- ИСХОДНЫЙ ОТРЫВОК:
((
С одной стороны, инфернальная природа необычайной способности Гренуя не вызывает сомнения. Действительно, фабульные перипетии романа могут быть прочитаны едва ли не на эсхатологическом уровне. Перед нами еще один дьявол в ряду созданных писательской фантазией Ф. Достоевского и Б. Шоу, Т. Манна и А. Камю, Ж. – П. Сартра и многих других. Дьявольское присутствует в обстоятельствах, сопровождающих – и одновременно порождающих – Гренуя; как жуткие пародии на преисподнюю воспринимаются и пансион мадам Гайар, и дубильная мастерская Грималя, и, наконец, весь Париж – огромная клоака, смрадный морг, и особенно каменный склеп внутри самой одинокой горы Франции, куда загнали Гренуя безграничная ненависть к людям, к «человеческому чаду», и неизмеримая жажда одиночества.
))
- ПОКАЗАННЫЕ ЗАПИСИ:
((
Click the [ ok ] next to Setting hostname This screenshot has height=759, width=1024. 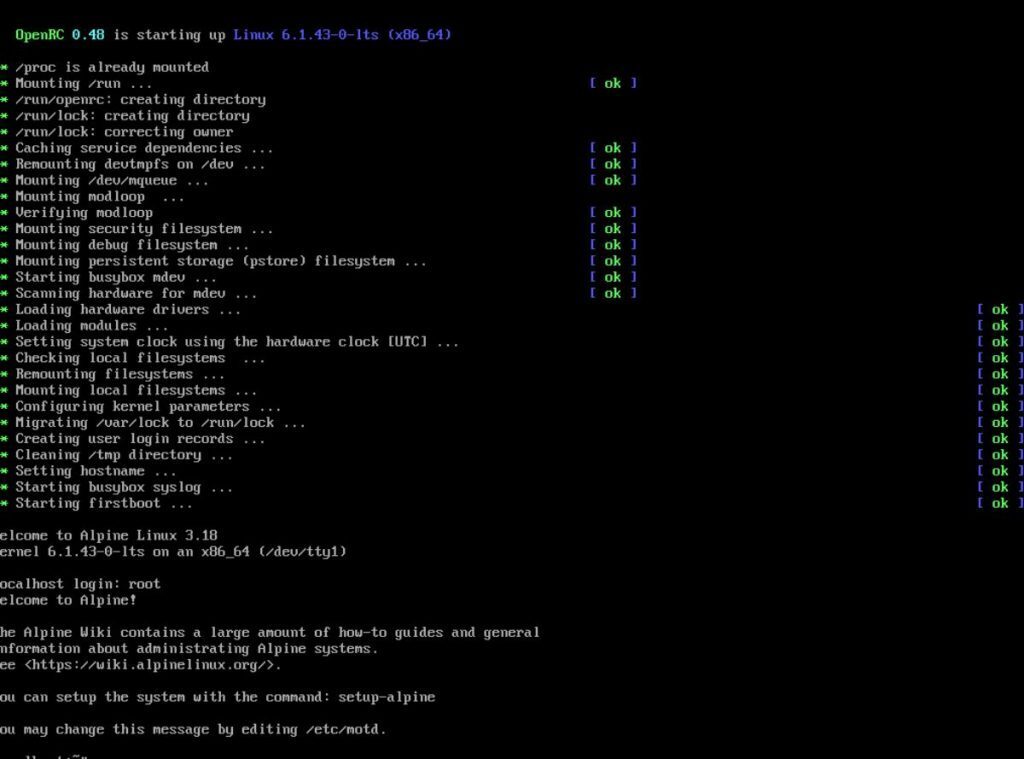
))
((
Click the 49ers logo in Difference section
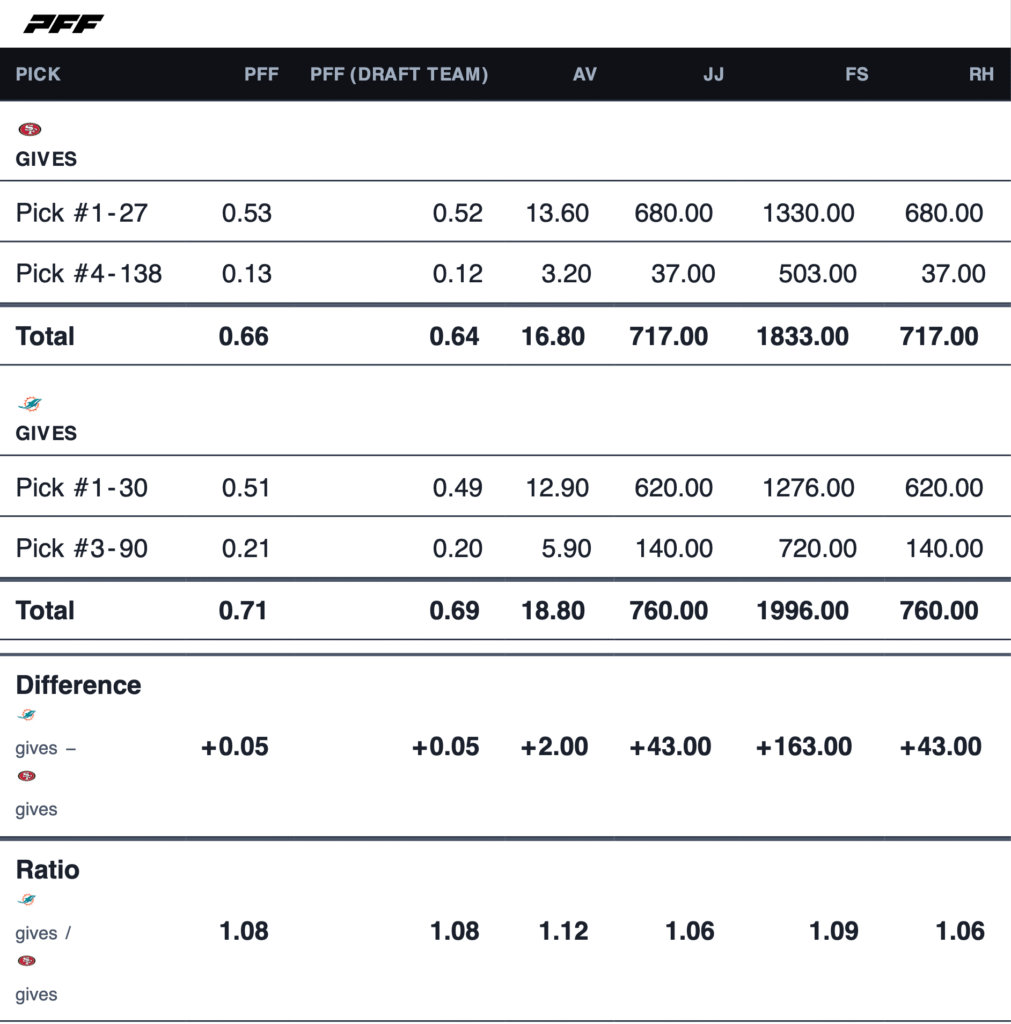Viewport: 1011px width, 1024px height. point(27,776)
))
- ВАШЕ ЗАДАНИЕ: Продолжите, пожалуйста, отрывок о Гренуе сразу после его последнего предложения. Записи взяты из другого источника.

- ОТВЕТ:
Нечто ощутимо дьявольское есть и в загадочной повторяемости одного и того же обстоятельства смерти многих персонажей и самого Гренуя; по сути, мы имеем дело с вариациями одной смерти, одной гибели. Все, кто так или иначе Гренуя использовал, бесследно исчезают с лица земли: «под толстый слой негашеной извести» уложили на вечный покой мадам Гайар; ни трупов, ни дома, ни денег, ни сырья не осталось от «лучшего парфюмера Европы» Джузеппе Бальдини и его жены; «не нашлось никакого следа – ни обрывка одежды, ни кусочка тела, ни косточки» после таинственной гибели «ученого» авантюриста маркиза де ла Тайад-Эспинасса; сознательно превратив себя в трапезу для каннибалов, «до последней косточки исчез с лица земли» и сам Гренуй. Сомнение в земном происхождении неуловимого убийцы овладевает жителями Граса: «Он явно обладал сверхъестественными способностями. Он, конечно, состоял в союзе с дьяволом, если не был самим дьяволом… упоминание о хромоте усиливало подозрение, что преступником был сам дьявол».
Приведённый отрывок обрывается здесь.